* [EXCERPT]:

....................

HELSINKI (Reuters) - Moody’s dealt a fresh ratings blow to Nokia NOK1V.HE on Monday, dragging its shares to their lowest level in 15 years and reflecting the Finnish handset maker’s struggle to compete with Apple (AAPL.O) and Samsung (005930.KS).
Moody’s cut Nokia’s long-term credit rating to Baa3, one level above speculative grade, sending the already battered shares to a historic low of 2.948 euros. Standard & Poor’s announced a similar downgrade in March.
The shares have been on a declining trend since a profit warning last Wednesday, and they broke through the technical and psychological barrier of 3 euros earlier on Monday for the first time since 1997.
Nokia said last week that it would post losses for the first and second quarters.
“Moody’s believes that the structural challenges facing Nokia’s mobile phones segment may not be easy to address, such as the market share gains recorded by makers of very low-end phones or new phone promotions by Chinese carriers,” the U.S. ratings agency said.
Nokia quickly defended its financial position, saying it had gross cash balances of 9.8 billion euros ($12.8 billion) and a net cash position of 4.9 billion euros as of March 31.
“Nokia will continue to increase its focus on lowering the company’s cost structure, improving cash flow and maintaining a strong financial position,” Timo Ihamuotila, Nokia’s chief financial officer, said in a statement.
In the first quarter Nokia’s cash flow was 700 million euros negative.
In the second quarter, when losses from the phone business could widen, the firm is also due to pay out dividends of around 750 million.

....................

* [DATASET EXTRACT]:
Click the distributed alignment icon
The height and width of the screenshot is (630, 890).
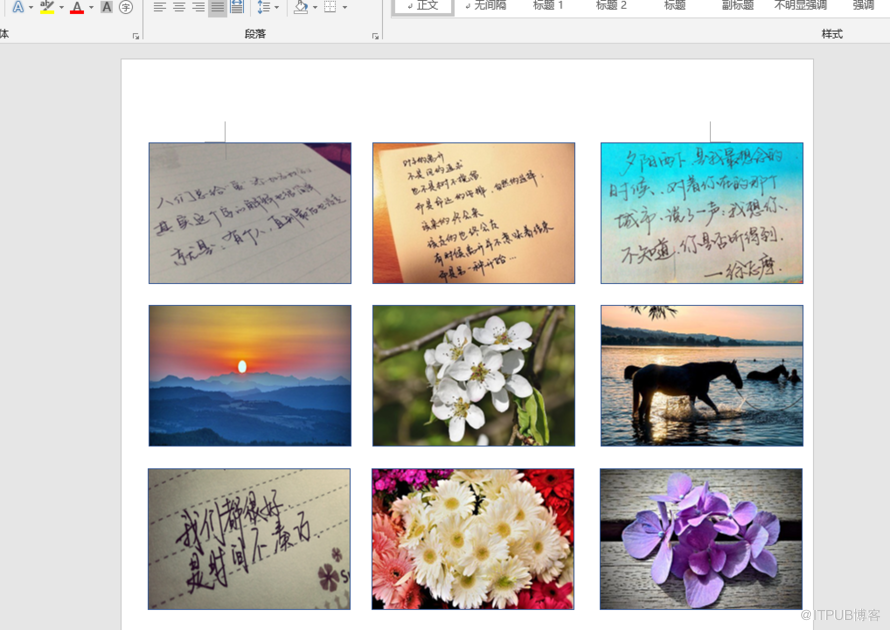[237, 7]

....................

* [REQUIRED TASKS]:
[A] From the article on Moody's downgrade of Nokia, extract the passage from "Nokia quickly defended" to "million euros negative.".
[B] In the article on Moody's downgrade of Nokia, what long-term credit rating did Moody's give Nokia?
[C] Carry on the article about Moody's downgrade of Nokia, starting after its final sentence.

* [RESPONSE LIST]:
[A]
Nokia quickly defended its financial position, saying it had gross cash balances of 9.8 billion euros ($12.8 billion) and a net cash position of 4.9 billion euros as of March 31.
“Nokia will continue to increase its focus on lowering the company’s cost structure, improving cash flow and maintaining a strong financial position,” Timo Ihamuotila, Nokia’s chief financial officer, said in a statement.
In the first quarter Nokia’s cash flow was 700 million euros negative.

[B] Baa3, one level above speculative grade.

[C]
Nokia is in the midst of a restructuring programme to cut annual costs at its phone unit by more than 1 billion euros, and is expected to unveil further cuts over coming months. The latest round of 4,000 job cuts was announced in February.
The once-dominant mobile phone maker lost the top spot in the lucrative smartphone market last year to Apple and phones running Google’s (GOOG.O) Android system. It also faces tough competition from nimble Asian competitors at the low end.
The stock had already crashed more than 50 percent since Nokia announced in February 2011 that it was dropping its own Symbian operating software and switching to the largely untried Windows Phone system developed by Microsoft (MSFT.O).
Sales of Symbian phones have been falling faster than originally expected, and sales of new Windows phones have yet to make up for those losses.
Nokia is due to report first quarter results on April 19. ($1 = 0.7644 euros)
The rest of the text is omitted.